Media reports often confuse base virtualization technology with specific use cases or instances of use of virtualization technology. So, for example, when virtual machine technology, one of the five types of processing virtualization, is used, media reports might discuss that as either server virtualization or desktop virtualization. The use of application virtualization, processing virtualization, or storage virtualization might be discussed as “clustering.” Let’s examine a few use cases or instances and see what technology is really being used:

  • “Big data”

  • Clusters

  • Desktop virtualization

  • High-performance computing

  • Server virtualization

  • Extreme transaction processing

This chapter is meant to examine industry catchphrases and quickly review which parts of the virtualization model are actually in use. Please refer to the chapter on each of those topics for more information.

Big Data

“Big data” (see Figure 9-1 ), a specific use of a combination of processing virtualization and storage virtualization, is a catchphrase that has been bubbling up from the high-performance computing niche of the IT market (more about that later in this chapter). Yes, this configuration is a cluster (see the next section) that is being used specifically to manage extremely large stores of rapidly changing data.

Big data
Figure 9-1. Big data

Increasingly suppliers of processing virtualization and storage virtualization software have begun to flog “big data” in their presentations. What, exactly, does this phrase mean? If you sit through the presentations of ten suppliers of technology, fifteen different definitions are likely to come forward. Each definition, of course, tends to support the need for that supplier’s products and services. (Imagine that.) In simplest terms, the phrase refers to tools, processes, and procedures that allow an organization to create, manipulate, and manage very large data sets and storage facilities.
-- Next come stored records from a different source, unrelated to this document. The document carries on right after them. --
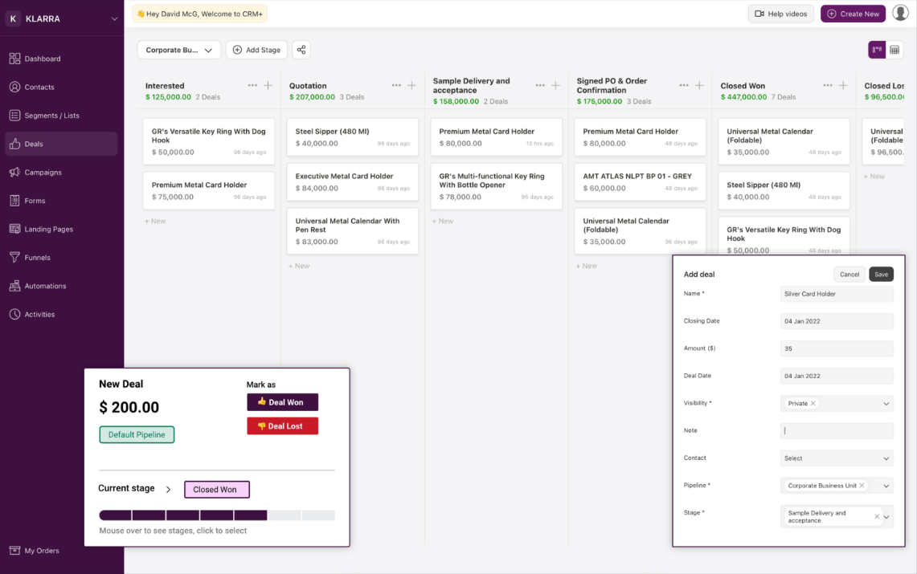Expand the Stage dropdown in Add deal
The image size is (917, 574).
tap(886, 516)
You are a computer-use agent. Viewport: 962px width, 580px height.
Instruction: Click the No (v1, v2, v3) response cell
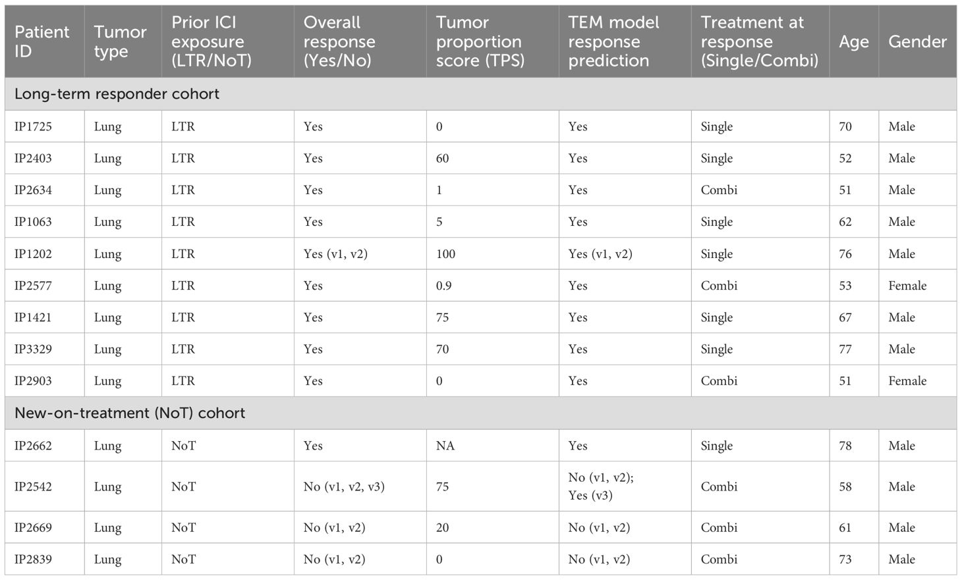344,487
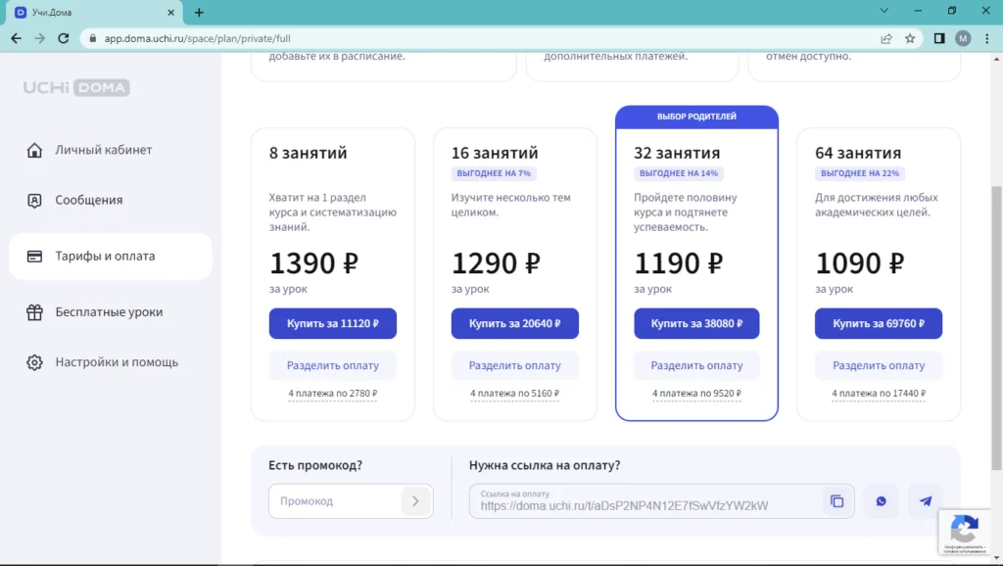Open the UCHi DOMA logo home
Screen dimensions: 1003x566
point(76,88)
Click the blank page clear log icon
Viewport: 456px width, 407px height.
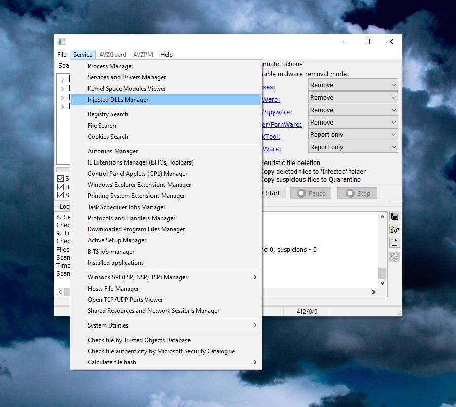(x=395, y=242)
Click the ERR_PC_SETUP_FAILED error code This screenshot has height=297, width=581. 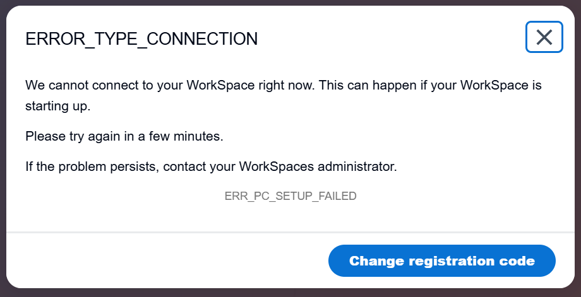291,195
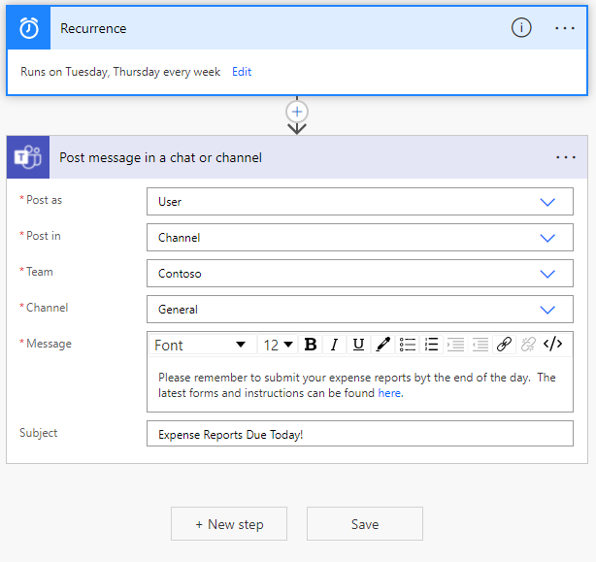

Does this mean terabytes, petabytes, or even larger collections of data? The answer offered by these suppliers is “yes.” They would go on to say that you need their products to manage and make best use of that mass of data. Managing huge, dynamic sets of data can be problematic without the appropriate tools and processes.

An example often cited is the mass of weather data collected daily by the U.S. National Oceanic and Atmospheric Administration (NOAA) to aid in climate, ecosystem, weather, and commercial research. Add that to the masses of data collected by the U.S. National Aeronautics and Space Administration (NASA) for its research, and the numbers get pretty big.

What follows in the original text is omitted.